Lululemon Athletica — Financial Results
Americas Revenue Is Shrinking While International Growth Carries the Business
| Segment | 2025 Revenue | 2024 Revenue | Change |
|---|---|---|---|
| Americas | $7.85B | $7.93B | -1% |
| China Mainland | $1.75B | $1.36B | +29% |
| Rest of World | $1.50B | $1.30B | +16% |
| Total | $11.10B | $10.59B | +5% |
The overall 5% revenue growth masks a real problem: the Americas, which still account for 71% of total sales, are shrinking. Lower store traffic, fewer purchases per visit, and weaker average order values all contributed. International markets — especially China Mainland with 20% comparable sales growth — are currently keeping the headline number positive.
Tariffs Punched a $275 Million Hole in Gross Profit
Gross margin (the percentage of revenue left after product costs) fell from 59.2% to 56.6%, a drop of 260 basis points (one basis point equals 0.01%). Tariffs and the removal of the de minimis exemption (a rule that previously allowed lower-cost imports to enter duty-free) cost the company roughly $275 million in gross profit. Lululemon fulfills most U.S. e-commerce orders from Canadian warehouses, so losing the de minimis exemption hit directly. The company has raised some prices and renegotiated with suppliers, but explicitly warns these steps will not fully offset the damage in 2026.

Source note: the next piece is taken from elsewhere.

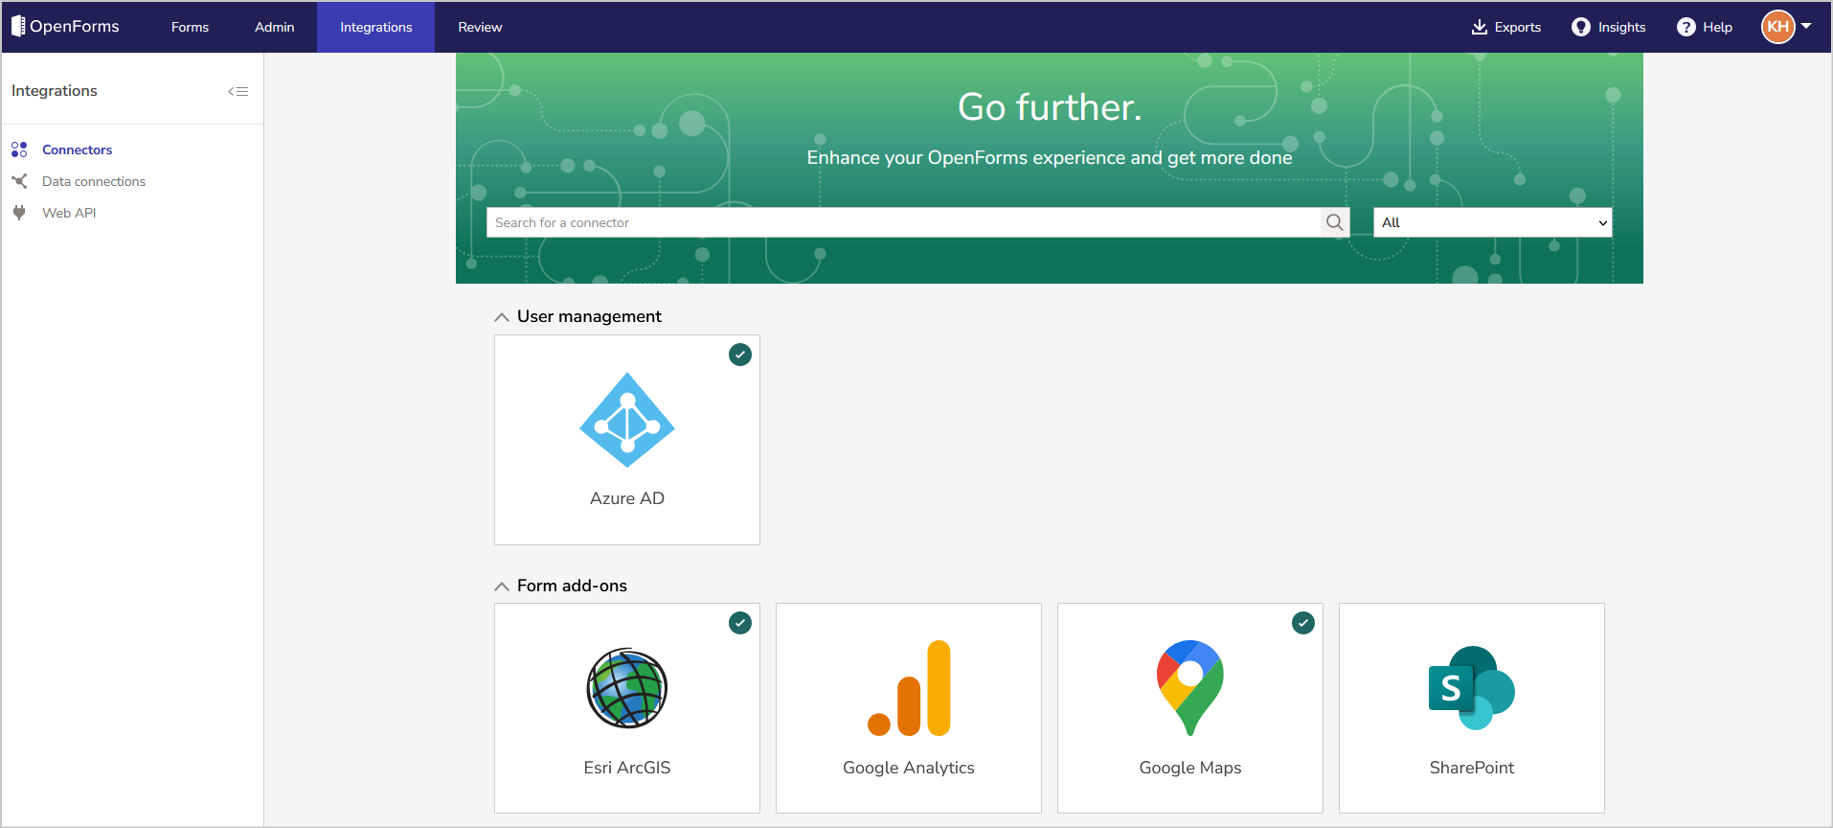This screenshot has height=828, width=1833.
Task: Click the Exports button
Action: click(x=1506, y=27)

Operating Profit Fell 12%, Dragging Earnings Per Share Down 9%
| Metric | 2025 | 2024 | Change |
|---|---|---|---|
| Income from operations | $2.21B | $2.51B | -12% |
| Operating margin | 19.9% | 23.7% | -380 bps |
| Diluted EPS | $13.26 | $14.64 | -9% |
Higher costs — tariffs, marketing, employee wages, and technology — combined with flat gross profit produced a meaningful decline in profitability. Diluted earnings per share (profit divided across all shares) fell from $14.64 to $13.26. Management expects further margin pressure in 2026.

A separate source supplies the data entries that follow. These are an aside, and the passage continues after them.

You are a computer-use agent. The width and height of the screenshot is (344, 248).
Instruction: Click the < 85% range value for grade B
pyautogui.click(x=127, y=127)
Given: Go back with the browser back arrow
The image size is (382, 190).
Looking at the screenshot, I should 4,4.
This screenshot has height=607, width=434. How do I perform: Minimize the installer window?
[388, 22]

China Mainland Is a Genuine Bright Spot
China Mainland's segmented operating margin (profit from that region alone, before shared corporate costs) expanded from 37.5% to 40.0%, even as the company invested in 21 new stores and higher marketing spend. Comparable sales rose 20%, driven by e-commerce traffic. This is the one part of the business showing both strong growth and improving profitability simultaneously.

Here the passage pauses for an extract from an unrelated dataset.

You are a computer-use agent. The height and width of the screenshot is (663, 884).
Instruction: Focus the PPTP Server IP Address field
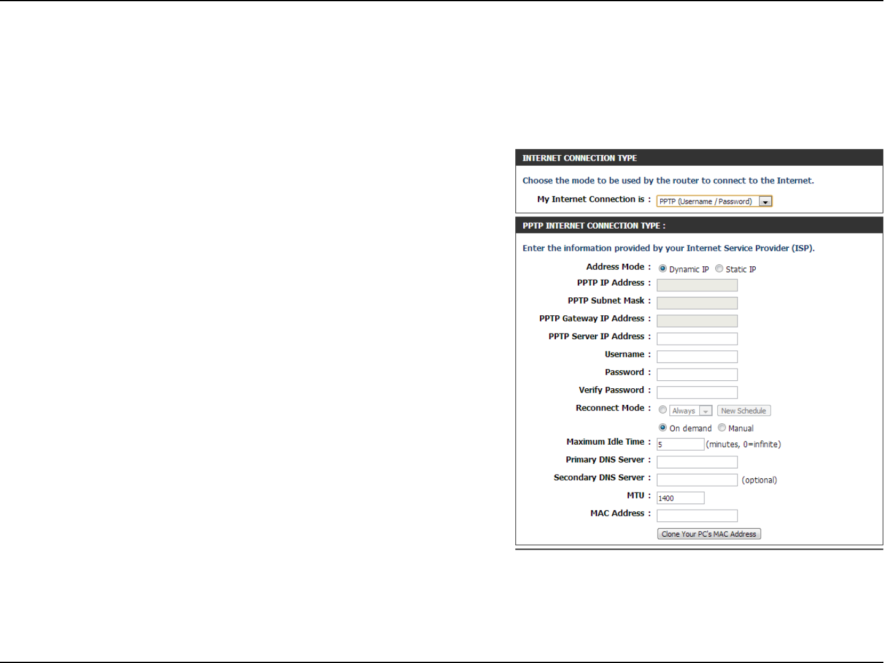697,339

Cash from Operations Dropped Sharply, but the Balance Sheet Remains Solid
| Metric | 2025 | 2024 |
|---|---|---|
| Cash from operations | $1.60B | $2.27B |
| Cash on hand | $1.81B | — |
| Revolving credit available | $594M | — |
Cash generated from day-to-day operations fell by $670 million, partly due to tax payment timing and inventory buildup. Inventory rose 18% to $1.7 billion. The company still holds nearly $1.8 billion in cash with no borrowings outstanding on its $600 million credit line, so near-term liquidity is not a concern.
The Company Returned $1.2 Billion to Shareholders Despite the Headwinds
Lululemon repurchased 5.0 million shares for $1.2 billion during 2025 and received board approval for an additional $1.0 billion buyback. Share repurchases reduce the number of shares outstanding, which mechanically supports earnings per share over time. Continuing buybacks at this scale while profitability is under pressure signals management confidence in the long-term business, though it also reduces the cash cushion available for other uses.